The canonical criteria of an ambiguous sentence are:

(1) being an instruction, order, or injunction
(2) interpretable in mutually contradictory reasonable1 ways
(3) demanding correct interpretation to prevent catastrophic loss of life and/or property.

For instance, "Just remember one thing: you can never put too much water on the reactor."
[1] Edited to add 'reasonable'

Date: 2004-12-15 05:31 pm (UTC)
From: [identity profile] mr-ricarno.livejournal.com
This is why there's this lovely thing called Pragmatics, which fills in the gaps created by a purely truth-conditional take on semantics.

Date: 2004-12-15 06:12 pm (UTC)
From: [identity profile] cartesiandaemon.livejournal.com
LOL. Yeah, I must read about pragmatics one day, many of my philosophy puzzles and jokes rely on that kind of thing :)

Though this example is particularly good, because it's pretty ambiguous until you have context AND tone of voice.

Date: 2004-12-15 06:14 pm (UTC)
From: [identity profile] rochvelleth.livejournal.com
Lol :) That so wants to be your new sig - make it so! I particularly like criterion (3) :)

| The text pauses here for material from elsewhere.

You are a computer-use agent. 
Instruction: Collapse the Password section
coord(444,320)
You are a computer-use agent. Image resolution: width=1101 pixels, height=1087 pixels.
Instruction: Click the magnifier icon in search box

Date: 2004-12-15 06:18 pm (UTC)
From: [identity profile] cartesiandaemon.livejournal.com
When I first read that I interpreted it as you particularly liking my use of 'criterion', unusual singulars being inherently funny. Only when I couldn't find it did I read the next character :) (3) Was what sold it to me (in the original, the sentence came first and everything else was a response to that.)

Also, thanks. Will do.

Date: 2004-12-16 04:59 pm (UTC)
From: [identity profile] tienelle.livejournal.com
That example doesn't actually qualify. You can't reasonably interpret it as meaning anything other than "Adding extra water to the reactor is never harmful". The alternative, "If you put too much water on the reactor, you and all you hold dear will be consumed by nuclear fire", disagrees with the statement: you can put too much water on the reactor, but are unlikely to survive the experience.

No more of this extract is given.